Planner inputs
Example data table
| Scenario | Gross Income | Deductions | Credits | Tax Mode | Estimated Final Tax |
|---|---|---|---|---|---|
| Planner sample A | $105,500.00 | $25,900.00 | $2,200.00 | Progressive slabs | $12,830.00 |
| Planner sample B | $78,000.00 | $16,500.00 | $1,200.00 | Flat rate | $13,560.00 |
| Planner sample C | $132,000.00 | $31,400.00 | $3,500.00 | Progressive slabs | $18,148.00 |
Formula used
Gross Income = Salary Income + Business Income + Investment Income + Other Income
Total Deductions = Standard Deduction + Retirement Contribution + Health Insurance + Mortgage Interest + Education Expense + Charity Donation + Capital Loss Offset + Other Deductions
Taxable Income = max(0, Gross Income − Total Deductions)
Flat Tax = Taxable Income × Flat Rate
Progressive Tax = Sum of each taxable slab portion multiplied by its corresponding slab rate.
Final Tax = max(0, Pre-credit Tax − Tax Credits)
Effective Tax Rate = (Final Tax ÷ Gross Income) × 100
Deduction Savings = Tax on Gross Income − Tax on Taxable Income
Monthly Planned Contribution = Additional Deduction Needed ÷ Months Remaining
How to use this calculator
- Enter a currency symbol and your annual income figures.
- Fill in each deductible amount you expect to qualify.
- Add any direct tax credits that reduce tax payable.
- Choose either a flat rate or progressive slab method.
- Set your desired final annual tax and remaining months.
- Press Calculate Tax Plan to show the result section above the form.
- Review the metric cards, graph, breakdown table, and savings suggestion.
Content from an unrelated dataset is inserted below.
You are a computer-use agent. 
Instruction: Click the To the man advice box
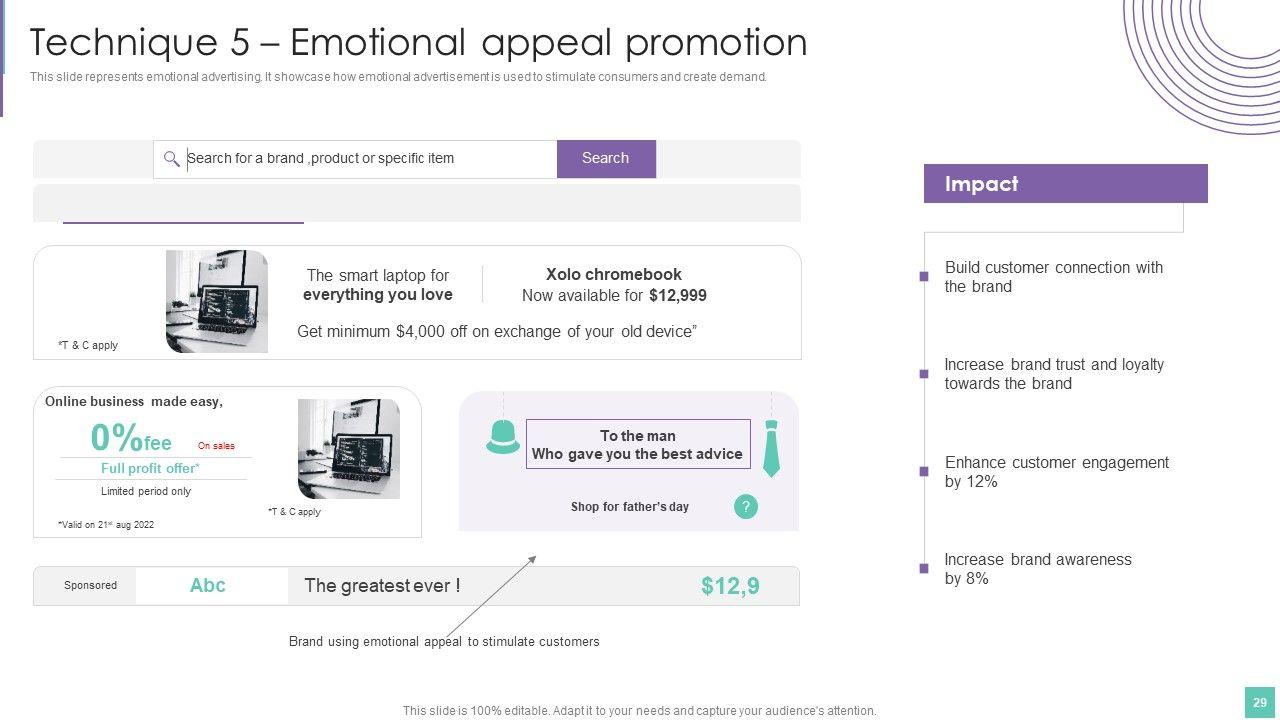(637, 445)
- Use the export buttons to save the current plan as CSV or PDF.
FAQs
1. What does this planner estimate?
It estimates gross income, deductions, taxable income, pre-credit tax, final tax, total tax savings, and the extra deductible amount needed to reach a target tax outcome.
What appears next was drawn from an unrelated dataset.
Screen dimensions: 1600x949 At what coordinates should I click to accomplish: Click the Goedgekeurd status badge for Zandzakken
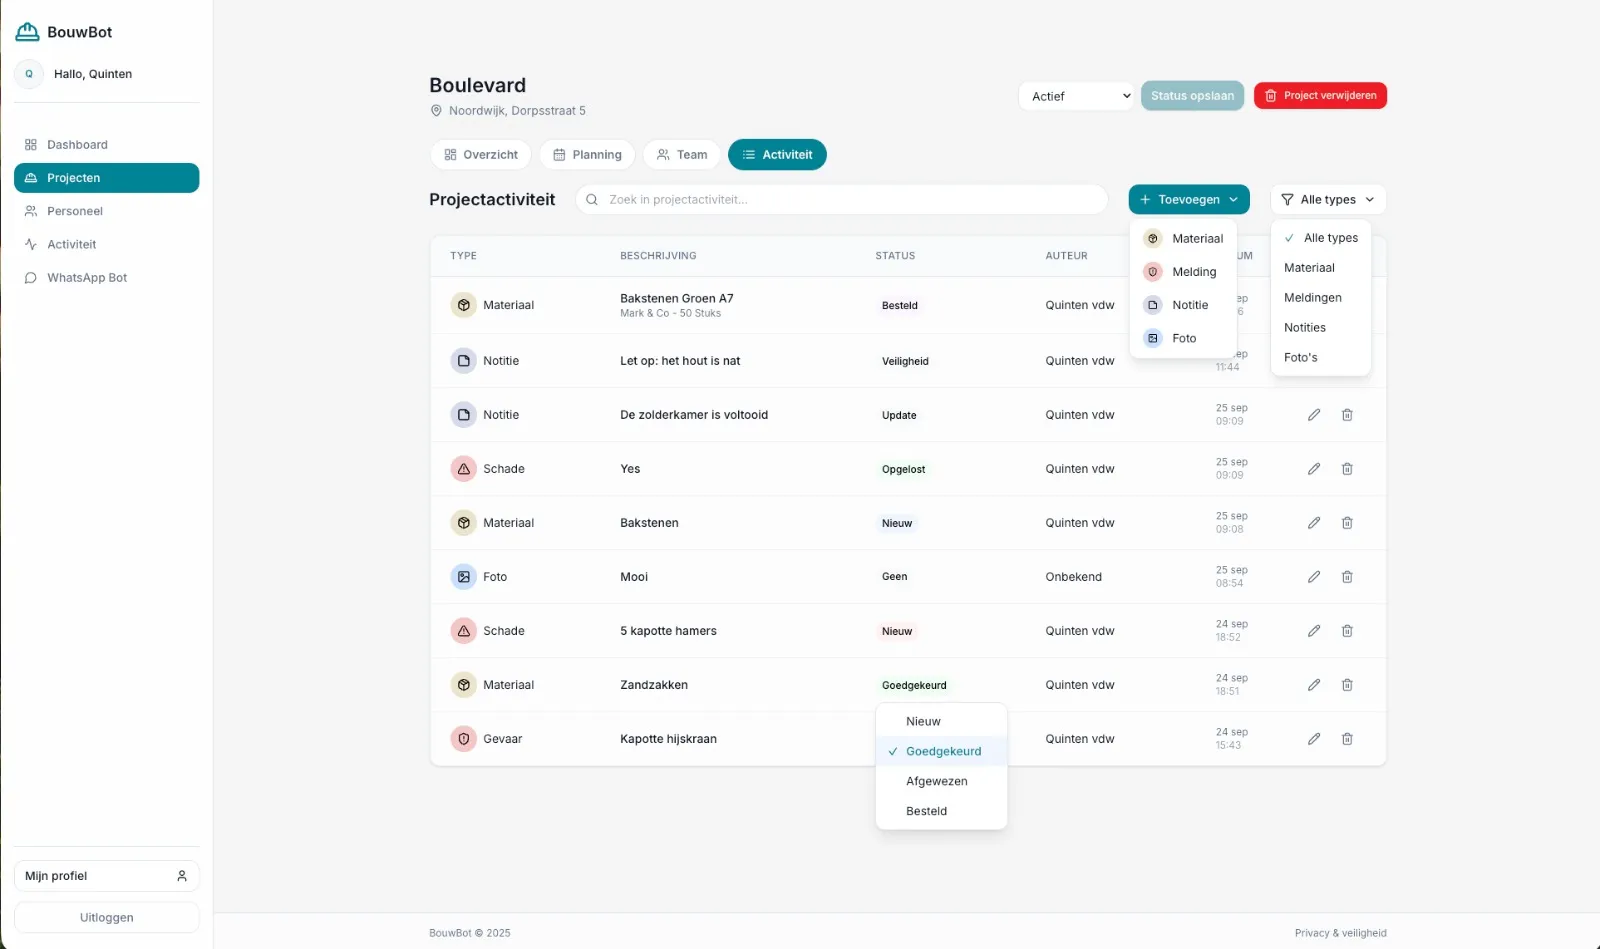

2. Should I use flat or progressive mode?
Use flat mode when your planning model assumes one rate on all taxable income. Use progressive mode when your tax structure applies different rates across multiple taxable bands.
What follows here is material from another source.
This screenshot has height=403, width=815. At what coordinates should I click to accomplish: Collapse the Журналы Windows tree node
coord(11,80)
3. Are deductions and credits the same?
No. Deductions reduce taxable income before tax is calculated. Credits reduce the tax bill after tax is calculated. Credits usually deliver a more direct reduction.
4. Why is additional deduction needed sometimes zero?
A zero value means your current inputs already meet or outperform the target final tax amount entered. In that case, no extra deductible contribution is required.
5. Can I use local tax rules with this tool?
Yes, by entering only deduction amounts and credit values that are actually valid where you file. The planner is generic, so jurisdiction rules must be supplied by you.
6. What is marginal rate here?
It is the rate applied to the last portion of taxable income under the selected method. It helps estimate how much an extra deduction may save.
7. Why export CSV or PDF?
CSV is useful for spreadsheet analysis and year-over-year comparisons. PDF is better for sharing a clean planning snapshot with family, advisors, or internal finance records.
8. Is this calculator a filing tool?
No. It is a planning and estimation tool. Use it to compare strategies, then confirm figures with official rules, tax software, or a qualified professional.